Offers addressed to fewer than 350 (previously 150) natural or legal persons per member state and to a total of no more than 4,000 natural or legal persons in the EU, other than qualified investors and other prescribed venture capital investors, will also be exempt.
- Growth prospectus for SMEs and other applicable issuers: Parliament has introduced the concept of an EU growth prospectus. It proposes that the following entities would be able to draw up an EU growth prospectus in the case of an offer of securities to the public, except where such securities are to be admitted to trading on a regulated market (such as the London Stock Exchange’s Main Market):
- issuers, other than SMEs, where the offer to the public concerns securities which are to be admitted to trading on an SME growth market; and
- issuers, other than those referred to above, where the offer of securities to the public is of a total consideration in the EU that does not exceed €20 million, calculated over a period of 12 months.
Parliament intends for EU growth prospectuses to be standardised documents, designed in a way which is easy for issuers to complete. It is anticipated that secondary legislation will specify the reduced content and format of the EU growth prospectus.
Osborne Clarke view
The legislative tussle between Parliament and the Commission highlights the issue at the very root of securities regulation – where should the balance between investor protection and access to capital lie? For the moment at least, it looks as though investor protection is winning out, and there is a feeling of an opportunity missed to give SMEs the efficient access to capital they need to help unlock economic development in the Eurozone, where growth remains sluggish.
Perhaps most eye-catching of Parliament’s proposed changes (unfortunately, for the wrong reasons) is the reduction in the maximum exemption threshold to €5m, its current limit.
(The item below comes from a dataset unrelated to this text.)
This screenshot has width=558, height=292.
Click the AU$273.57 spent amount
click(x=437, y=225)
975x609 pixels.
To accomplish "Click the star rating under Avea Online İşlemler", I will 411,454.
Whilst the growth prospectus may provide something of a halfway house, experience in the past has been that issuers inevitably trend towards the high watermark of disclosure when presented with reduced disclosure options, for completely understandable reasons. A
clear legislative green light towards shorter, leaner documents under the proposed growth prospectus regime is needed.
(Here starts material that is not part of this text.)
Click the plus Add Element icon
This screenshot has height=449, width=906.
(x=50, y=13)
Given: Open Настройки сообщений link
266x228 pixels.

It is also clear that the EU, in common with many regulators across the globe, is struggling to keep pace with the rapidly developing capital markets landscape, with crowdfunding the obvious touchstone for this. What might uncharitably be called the “fudge” proposed by the Parliament in respect of issues above €1m in the draft Regulation (where issuers “must not actively solicit investors” from outside the “home” Member State) does not seem to sit very easily with the realities of crowdfunding platforms and appears, at this stage, to be laden with uncertainty. We are hopeful that the Commission’s work on crowdfunding will result in complementary regulation to provide a route through this uncertainty.
The impact of Brexit – does any of this matter for future UK issuers?
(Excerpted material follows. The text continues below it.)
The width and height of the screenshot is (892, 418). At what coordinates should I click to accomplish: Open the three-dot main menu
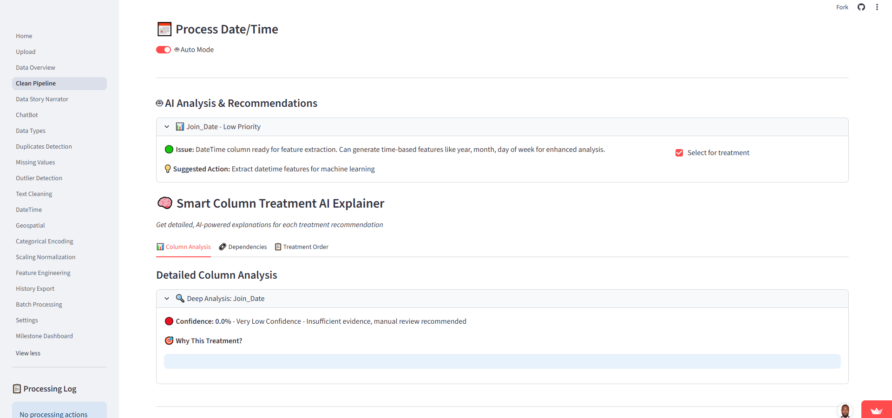point(877,7)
For issuers in the UK faced with the prospect of Brexit sometime in 2019, does any of this matter? The short answer is yes.
There is clear appetite within the EU for the CMU agenda to be pushed through quickly, and it may well be that a Prospectus Regulation will be in force prior to 2019. If the UK does not secure a specific derogation from the Prospectus Regulation in anticipation of Brexit, the Great Repeal Act would, if and when passed, freeze the Regulation into domestic law on exit day and it will likely stay on the UK statute book for some time thereafter. As the Prime Minister made clear earlier this week, it would then be open to the UK to amend or repeal the legislation; how the UK might seek competitive advantage by amending its own securities legislation is a question that may come to the fore as Brexit nears.
Although that question of competitive advantage is an interesting one, and irrespective of the eventual shape of Brexit, for UK issuers looking to raise funds across the EU post-Brexit, or for issuers using digital platforms where European investors may actively seek out opportunities to invest without a specific offer being made in their own country, the EU prospectus regime will remain relevant to shaping offer structures following Brexit.